(Given problem): Starting at the line that contains "Where should I click to: Click the 'POwned" and running through the end of the lines, swap "output" for "console" and give those lines again with nothing else changed. Leave the pictures out of your answer.

(Exercise data):
= = = = =
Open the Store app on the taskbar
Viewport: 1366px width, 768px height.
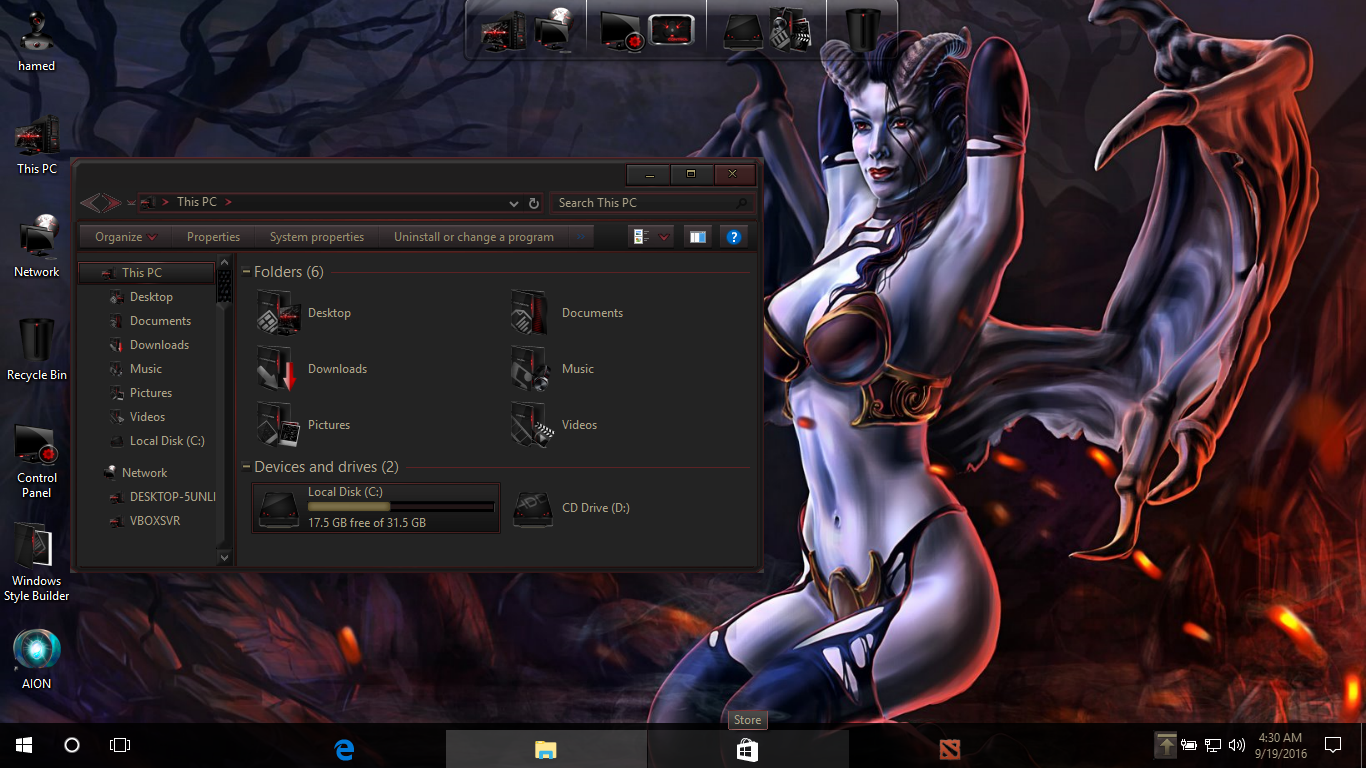(x=747, y=748)
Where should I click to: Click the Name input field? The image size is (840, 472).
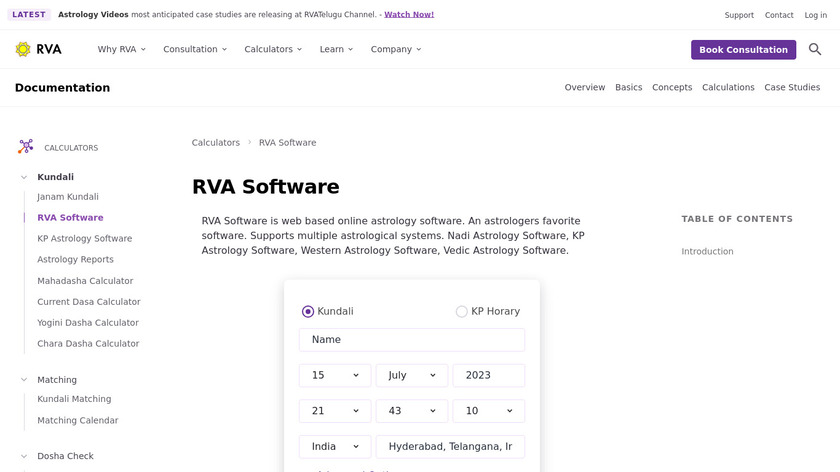coord(412,340)
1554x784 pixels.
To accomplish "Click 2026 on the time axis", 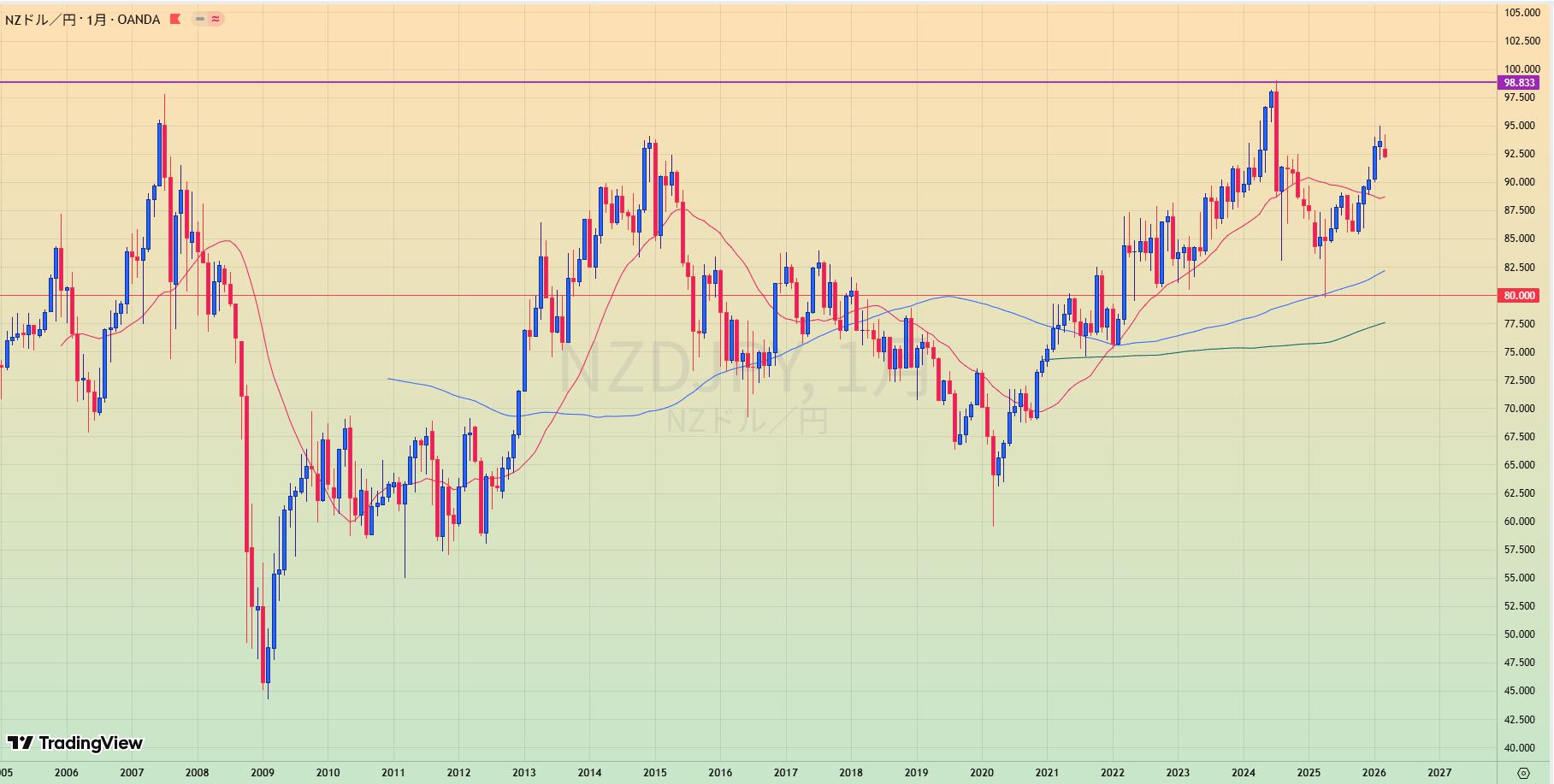I will 1374,773.
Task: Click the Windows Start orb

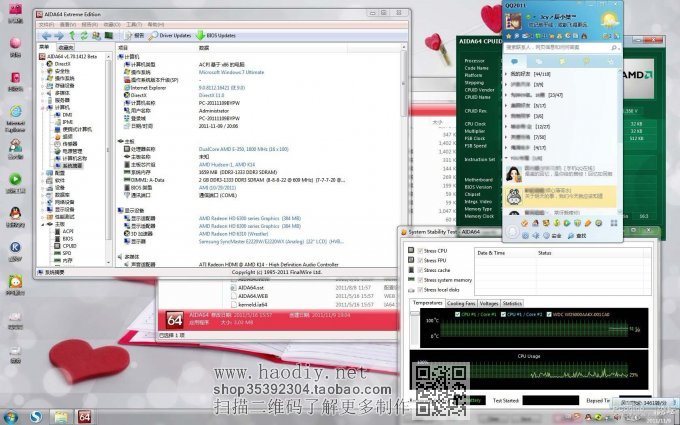Action: 12,415
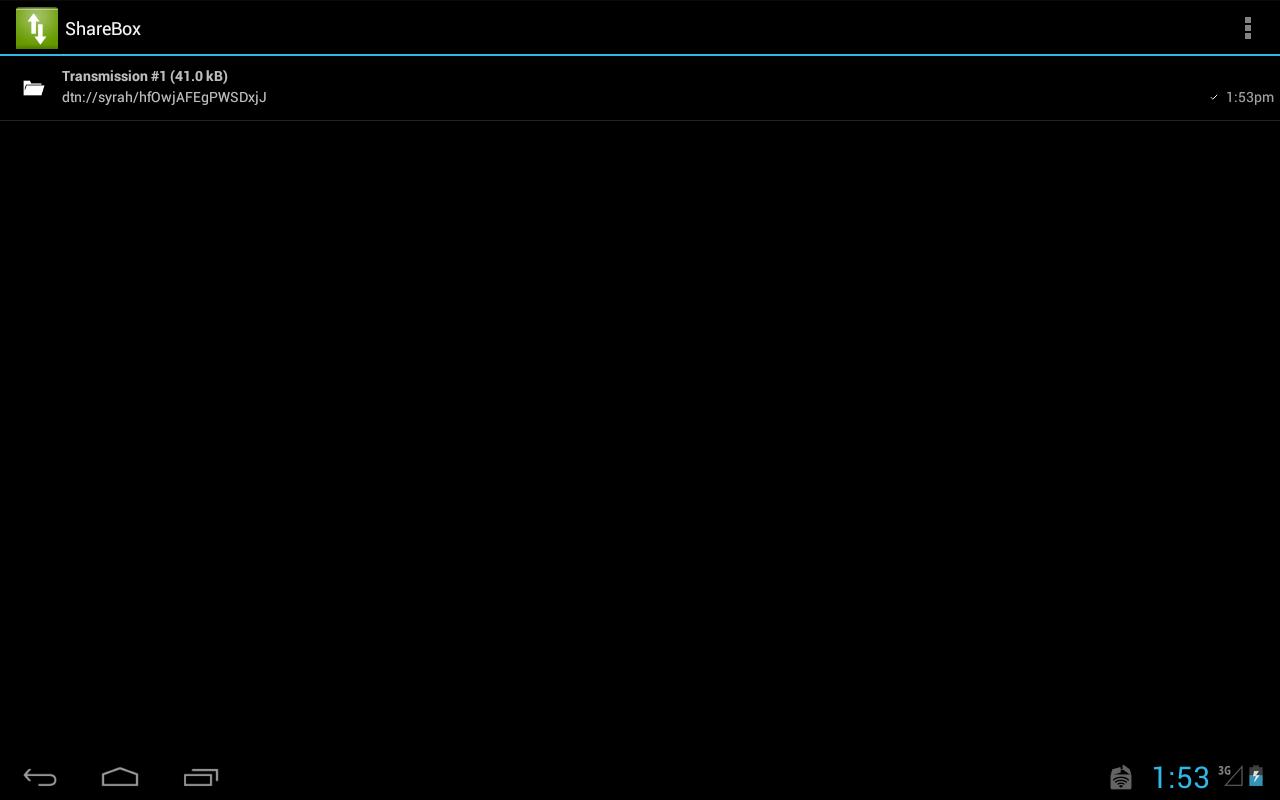The image size is (1280, 800).
Task: Open the three-dot overflow menu
Action: click(x=1247, y=28)
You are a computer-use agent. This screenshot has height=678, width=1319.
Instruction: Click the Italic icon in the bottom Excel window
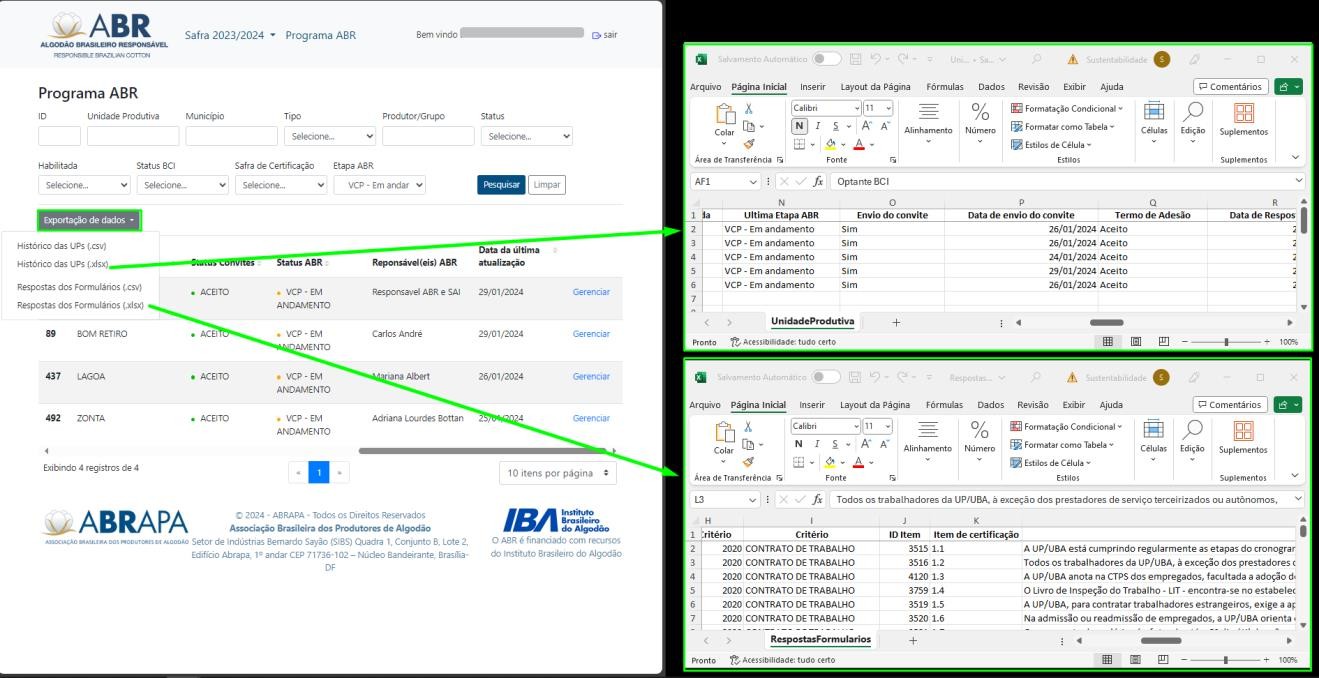(817, 444)
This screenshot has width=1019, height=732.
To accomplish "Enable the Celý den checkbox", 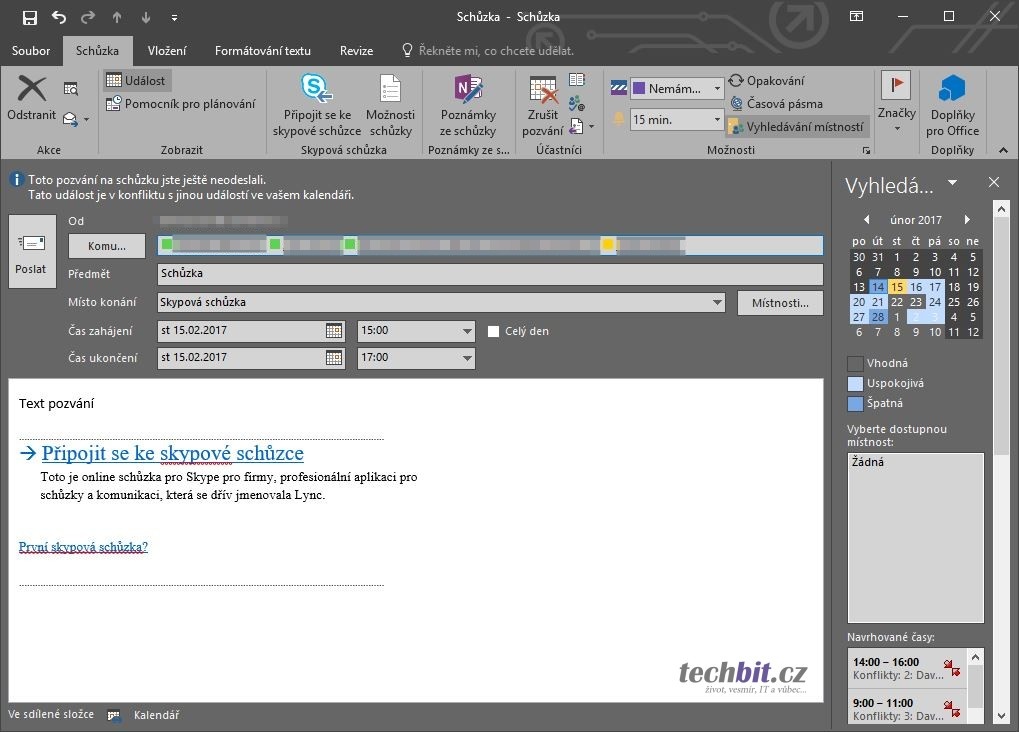I will [494, 331].
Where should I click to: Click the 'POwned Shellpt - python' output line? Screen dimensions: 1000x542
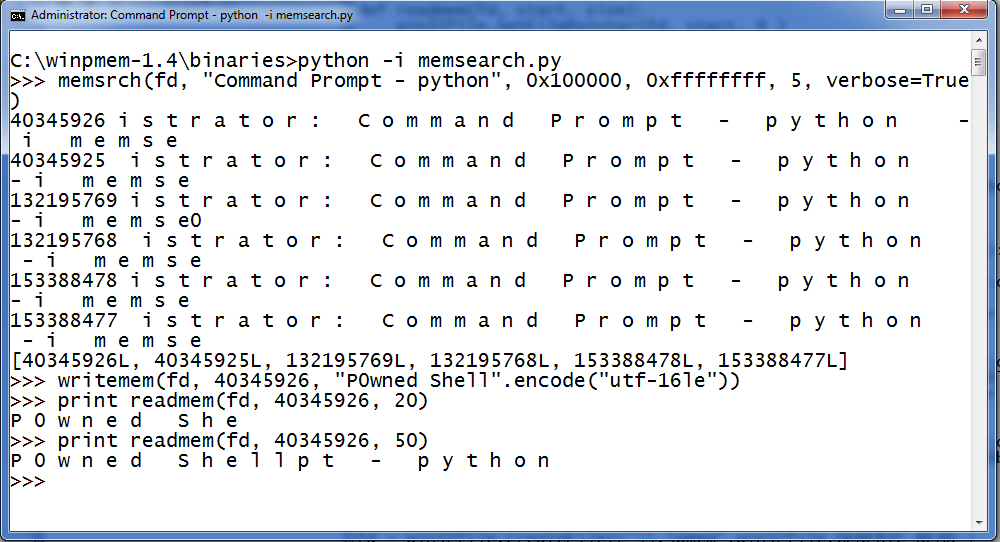coord(280,460)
= = = = =
(Output below):
Where should I click to: Click the 'POwned Shellpt - python' console line? Screen dimensions: 1000x542
coord(280,460)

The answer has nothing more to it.